How am I going to make it through this?


----------



## JadeIcing (Mar 4, 2011)

It's so hard but you can. I wish you didn't have to go through it.


----------



## Flash Gordon (Mar 4, 2011)

i said the same thing after i lost REdrum.."how am i going to make it thru this?" ..it was extremely hard i can say what everybody else told me ..one day at a time..but what really helped me was thinkin positive about her death..i know its not easy to find a positive but its there..my positive was my Redrum came to me when i needed her the most..i was in deep depression ,amazingly enough that little bunny lit up my world and brought me back from the dead...she did what she needed to do and left ..when she left i decided to rescue buns in honor of her..ive rescued 21 bun since her death..i never woulda done that if she didnt die. she filled a void for me while she was here..its cuz of her that 21 buns are happy ,healthy,and luved.most of them were dropoffs left in parks or in the desert..so i know for a fact they would never had made it. at the time of her death i didnt see adamm thing positive about a little innocent bunny dying..but looking back now 21 buns think different.
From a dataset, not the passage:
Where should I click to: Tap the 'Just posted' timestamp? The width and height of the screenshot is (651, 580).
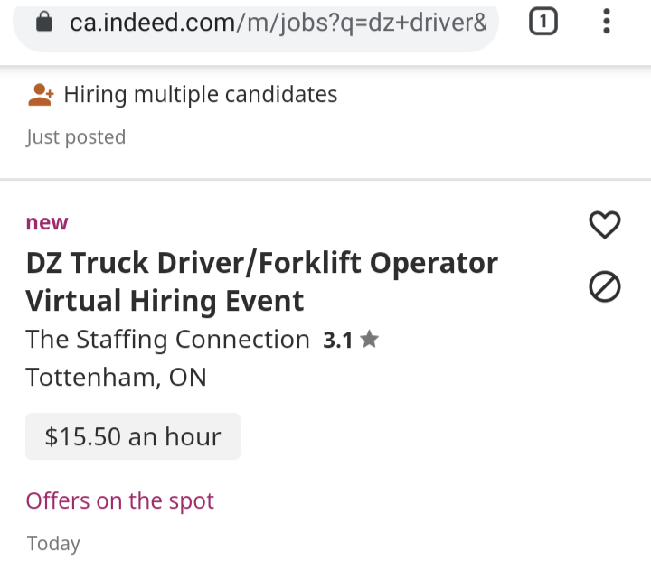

im not saying that u need to rescue anything im just saying that maybe u can think of the positive part about Necros life...what an honor it was that he picked u to be in his life...they do pick us ya know.special bunnies pick special people.


----------



## LuvaBun (Mar 6, 2011)

I'm so sorry - such a handsome boy!

Don't worry about your work mates not understanding you grieving over your bunny - that is their loss! We all understand and are here for you!

Jan


----------



## ChandieLee (Mar 9, 2011)

Thanks. I'm definitely looking for the positive, and you know... just being a part of his life, and him being a part of mine is a positive in itself. I'm very grateful to have been chosen by Necro. He truly was a special little guy.
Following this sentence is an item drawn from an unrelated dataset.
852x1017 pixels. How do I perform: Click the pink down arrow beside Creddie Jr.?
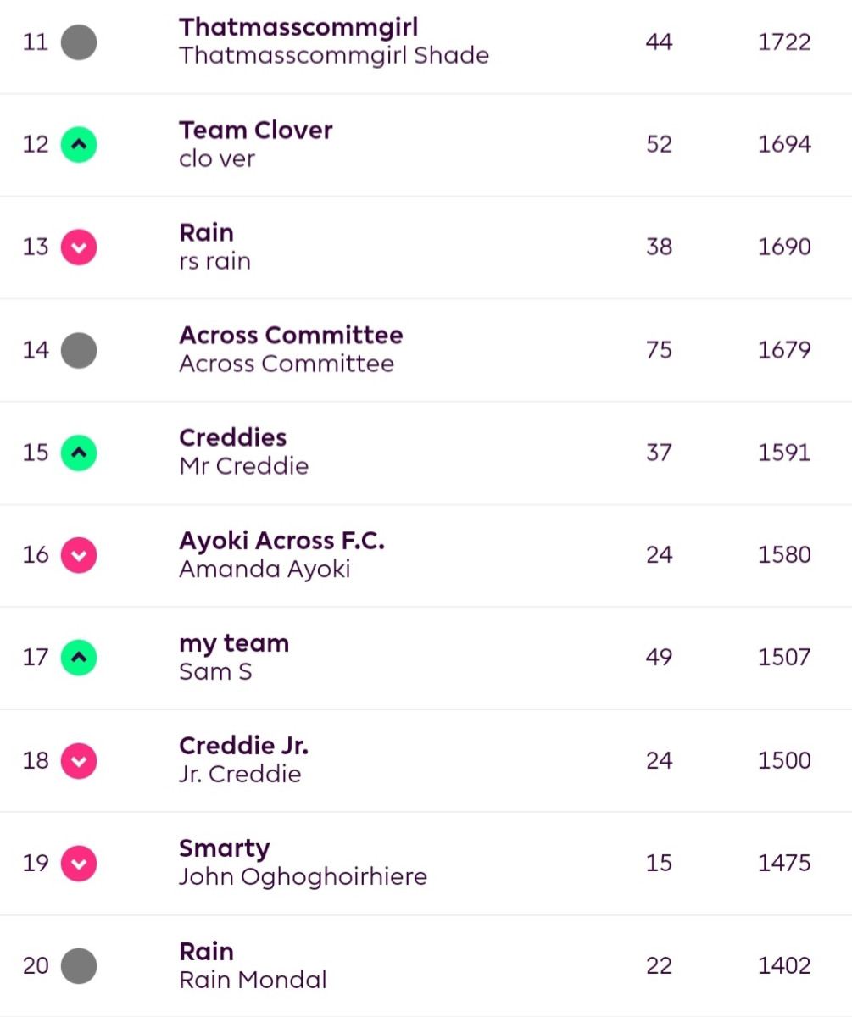click(x=79, y=760)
Luvabun- Thanks to you as well. I know that I, as well as every other member here, has a vast amount of support at RO. It's very comforting to know that I really don't have to go through this alone as so many of you understand.

I wrote a poem for him today. I'm not sure I'm ready to share it yet though.


----------



## tonyshuman (Mar 9, 2011)

I can't imagine how much pain you must be in. I nearly lost my heart bunny and it was terrible--actually losing one must be so difficult. You did the right thing to let Belle and Bailey know he had passed. Binky free, Necro.


----------



## SnowyShiloh (Mar 10, 2011)

I'm really sorry. Necro was a gorgeous, snuggly looking little boy. Binky free, sweet Necro!


----------